Osservo mio padre che guarda un film al computer. Un musical. Ogni tanto alza gli occhi verso di me; sorride a disagio. Domani io e lui partiremo per le vacanze pasquali. Un viaggio che avrei volentieri evitato; ma la morte di una madre comporta anche degli oneri. Tra questi, di solito, il riavvicinamento forzato con il genitore rimasto. E così.

 

 

Mio padre ha quarantadue anni. Devo spezzare una lancia in suo favore e dire che ne dimostra venti di meno. Mi schernisce spesso, per questo: io ho la cosiddetta panza e rispetto a lui sono cupo e basso. Basso anche per la media di questo paese – quindi basso davvero. Mio padre si allena molto; ultimamente ci alleniamo insieme. Mi dice che a vent’anni, la mia età, sollevava settanta chili su panca piana. Io ne faccio a malapena trenta. Mio padre afferma che la bassezza non è uno svantaggio per un sollevatore di pesi: tutt’altro.
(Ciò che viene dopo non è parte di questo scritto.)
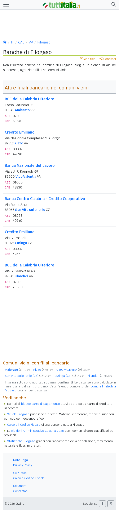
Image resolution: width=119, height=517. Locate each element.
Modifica (87, 59)
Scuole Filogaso (18, 414)
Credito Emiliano (20, 132)
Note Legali (21, 460)
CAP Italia (20, 473)
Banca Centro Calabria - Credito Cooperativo (45, 198)
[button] (113, 4)
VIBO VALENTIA (73, 370)
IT (12, 42)
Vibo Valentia (26, 176)
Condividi (108, 59)
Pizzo (18, 143)
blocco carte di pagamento (40, 404)
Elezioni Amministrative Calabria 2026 (37, 431)
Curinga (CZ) (69, 376)
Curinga (21, 243)
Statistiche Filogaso (21, 441)
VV (31, 42)
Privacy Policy (22, 465)
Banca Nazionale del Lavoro (30, 165)
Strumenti (20, 486)
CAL (21, 42)
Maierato (22, 110)
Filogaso (43, 42)
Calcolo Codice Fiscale (29, 478)
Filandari (21, 276)
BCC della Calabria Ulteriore (29, 99)
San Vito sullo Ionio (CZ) (28, 376)
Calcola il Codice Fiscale (23, 425)
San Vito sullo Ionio (30, 210)
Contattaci (20, 491)
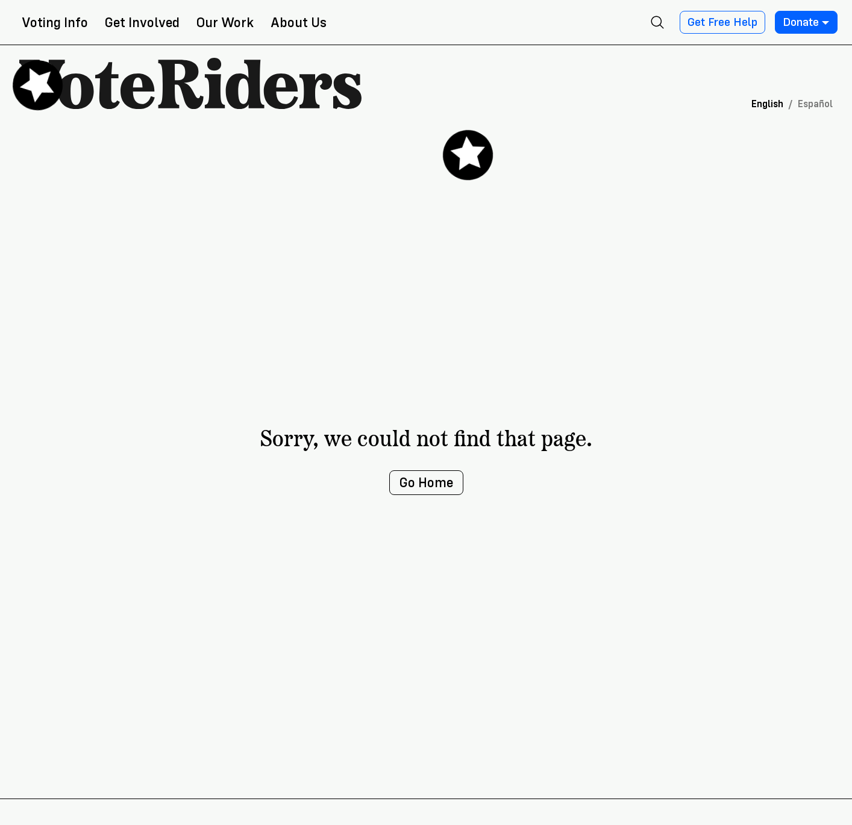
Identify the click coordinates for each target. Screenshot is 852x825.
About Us (299, 22)
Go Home (426, 482)
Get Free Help (722, 22)
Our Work (225, 22)
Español (815, 104)
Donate (806, 22)
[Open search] (657, 22)
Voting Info (55, 22)
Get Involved (142, 22)
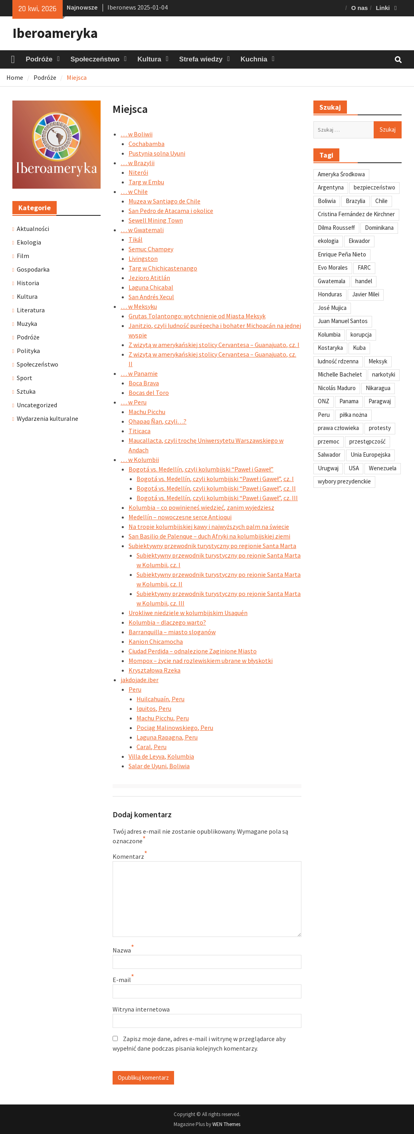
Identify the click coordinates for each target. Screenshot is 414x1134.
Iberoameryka (55, 33)
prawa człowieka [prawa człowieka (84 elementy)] (338, 428)
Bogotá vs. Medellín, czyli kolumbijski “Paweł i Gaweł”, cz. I (215, 479)
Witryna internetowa (141, 1009)
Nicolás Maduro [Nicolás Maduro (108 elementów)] (337, 388)
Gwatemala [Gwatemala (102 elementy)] (331, 281)
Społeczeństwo (95, 59)
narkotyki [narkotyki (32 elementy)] (383, 374)
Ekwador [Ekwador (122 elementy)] (359, 241)
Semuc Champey (151, 249)
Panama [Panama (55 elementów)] (349, 401)
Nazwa (122, 950)
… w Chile (134, 191)
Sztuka (26, 391)
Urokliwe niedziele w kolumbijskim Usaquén (188, 613)
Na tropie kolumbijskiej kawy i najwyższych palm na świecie (209, 527)
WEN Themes (226, 1124)
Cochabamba (146, 144)
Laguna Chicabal (151, 287)
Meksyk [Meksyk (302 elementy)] (377, 361)
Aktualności (33, 229)
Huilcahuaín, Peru (160, 699)
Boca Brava (144, 383)
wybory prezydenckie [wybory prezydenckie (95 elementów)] (344, 481)
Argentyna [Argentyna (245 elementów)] (331, 187)
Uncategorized (37, 405)
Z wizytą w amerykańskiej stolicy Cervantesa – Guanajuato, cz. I (214, 345)
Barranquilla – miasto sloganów (172, 632)
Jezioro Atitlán (149, 278)
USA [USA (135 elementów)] (354, 468)
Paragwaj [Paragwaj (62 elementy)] (379, 401)
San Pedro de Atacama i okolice (171, 211)
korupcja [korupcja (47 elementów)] (361, 334)
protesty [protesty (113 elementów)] (380, 428)
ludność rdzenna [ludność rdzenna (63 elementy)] (338, 361)
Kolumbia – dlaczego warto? (167, 622)
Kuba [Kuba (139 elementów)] (359, 347)
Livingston (143, 258)
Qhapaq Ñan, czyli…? (157, 421)
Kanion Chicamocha (156, 641)
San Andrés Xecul (151, 297)
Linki (383, 7)
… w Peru (134, 402)
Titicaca (140, 431)
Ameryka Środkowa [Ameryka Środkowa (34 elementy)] (341, 174)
Più sei basso, più hai possibilità di mettere massa muscolare in breve tempo. “Però quella panza…”

 

 

Il musical finisce, sfuma in una canzonaccia volgare cantata in coro da tutti i personaggi. Mio padre chiude il pc, si alza e va di là in cucina. Mi chiamerà a cena pronta. Nel frattempo finisco di fare la valigia e, come da tradizione, in mezzo alle canottiere (almeno dodici: sudo molto) nascondo un coltellino svizzero. Non sia mai che nel sonno mio padre decida di umiliarmi e fottermi alla sua maniera giovanile. Mai capitato; ma la prudenza non è troppa mai – come posso fidarmi di una persona che mi ha eiaculato per scherzo dentro un bucaccio umido?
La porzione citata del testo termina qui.